Surveys can be administered in a number of ways and make it possible to collect large amounts of data quickly. However, the depth of information that can be collected through surveys is somewhat limited compared to a clinical or case study.
Archival research involves studying existing data sets to answer research questions.
Longitudinal research has been incredibly helpful to researchers who need to collect data on how people change over time. Cross-sectional research compares multiple segments of a population at a single time.
Correlation vs. Causation
A correlation is described with a correlation coefficient, r, which ranges from -1 to 1. The correlation coefficient tells us about the nature (positive or negative) and the strength of the relationship between two or more variables. Correlations do not tell us anything about causation—regardless of how strong the relationship is between variables. In fact, the only way to demonstrate causation is by conducting an experiment. People often make the mistake of claiming that correlations exist when they really do not.
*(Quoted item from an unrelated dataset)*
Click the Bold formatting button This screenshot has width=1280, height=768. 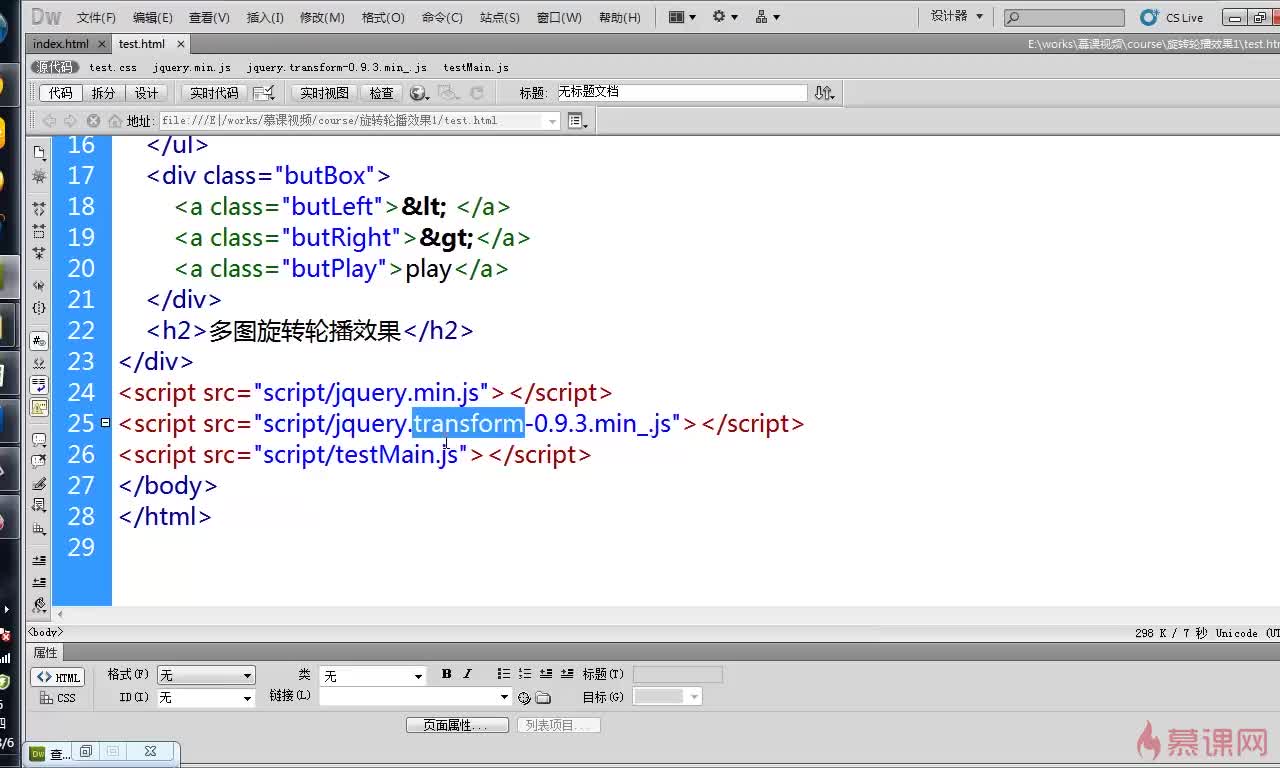click(446, 674)
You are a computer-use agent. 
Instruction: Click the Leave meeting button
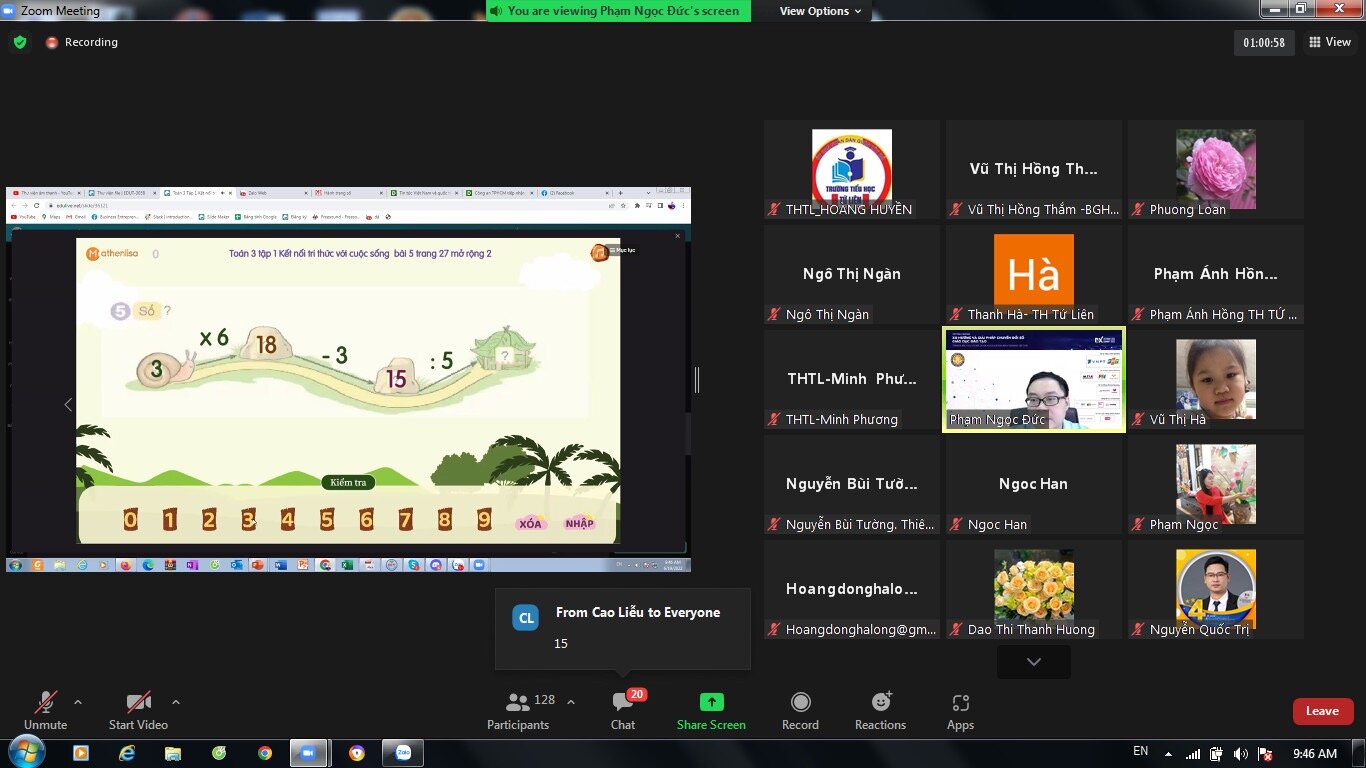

Researchers can test cause-and-effect hypotheses by conducting experiments. Ideally, experimental participants are randomly selected from the population of interest. Then, the participants are randomly assigned to their respective groups. Sometimes, the researcher and the participants are blind to group membership to prevent their expectations from influencing the results.
In ideal experimental design, the only difference between the experimental and control groups is whether participants are exposed to the experimental manipulation. Each group goes through all phases of the experiment, but each group will experience a different level of the independent variable: the experimental group is exposed to the experimental manipulation, and the control group is not exposed to the experimental manipulation. The researcher then measures the changes that are produced in the dependent variable in each group. Once data is collected from both groups, it is analyzed statistically to determine if there are meaningful differences between the groups.
Psychologists report their research findings in peer-reviewed journal articles. Research published in this format is checked by several other psychologists who serve as a filter separating ideas that are supported by evidence from ideas that are not. Replication has an important role in ensuring the legitimacy of published research. In the long run, only those findings that are capable of being replicated consistently will achieve consensus in the scientific community.
Ethical Considerations
Ethics in research is an evolving field, and some practices that were accepted or tolerated in the past would be considered unethical today. Researchers are expected to adhere to basic ethical guidelines when conducting experiments that involve human participants. Any experiment involving human participants must be approved by an IRB. Participation in experiments is voluntary and requires informed consent of the participants. If any deception is involved in the experiment, each participant must be fully debriefed upon the conclusion of the study.
Animal research is also held to a high ethical standard. Researchers who use animals as experimental subjects must design their projects so that pain and distress are minimized. Animal research requires the approval of an IACUC, and all animal facilities are subject to regular inspections to ensure that animals are being treated humanely.